A operação mobiliza mais de 50 policiais federais para o cumprimento de nove mandados de busca e apreensão expedidos pela Justiça Federal em São Paulo. As ordens judiciais são executadas contra 10 empresas e 8 pessoas físicas, entre elas o bispo Edir Macedo, fundador da Igreja Universal do Reino de Deus, apontado como proprietário da instituição financeira e investigado no caso. Não há, neste momento, mandado de busca e apreensão contra ele, que reside no exterior.
Segundo a Polícia Federal, as investigações apontam a existência de um esquema que envolvia manipulação de balanços contábeis, supervalorização de ativos e geração artificial de receitas com o objetivo de mascarar a real situação econômico-financeira do banco. Relatórios do Banco Central também teriam identificado irregularidades na condução dos negócios.
A Justiça Federal autorizou ainda o afastamento de sigilos bancário e fiscal dos investigados, além do bloqueio e sequestro de bens e valores que podem chegar a R$ 670 milhões.

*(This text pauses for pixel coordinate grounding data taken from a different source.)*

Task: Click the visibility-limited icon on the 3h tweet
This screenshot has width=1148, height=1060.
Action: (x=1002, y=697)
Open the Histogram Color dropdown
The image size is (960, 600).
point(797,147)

Os envolvidos podem responder por crimes como gestão fraudulenta, inserção de dados falsos em demonstrativos contábeis e operações de crédito vedadas, conforme a Lei dos Crimes contra o Sistema Financeiro Nacional.
O Banco Digimais, que teve origem como Banco Renner em 1981 e foi reestruturado como banco digital em 2020, é alvo de apurações que também envolvem operações financeiras consideradas temerárias e possíveis irregularidades em registros oficiais. A instituição, que atua principalmente no crédito para financiamento de veículos, passa por mudanças societárias e enfrenta desafios financeiros e de governança nos últimos anos.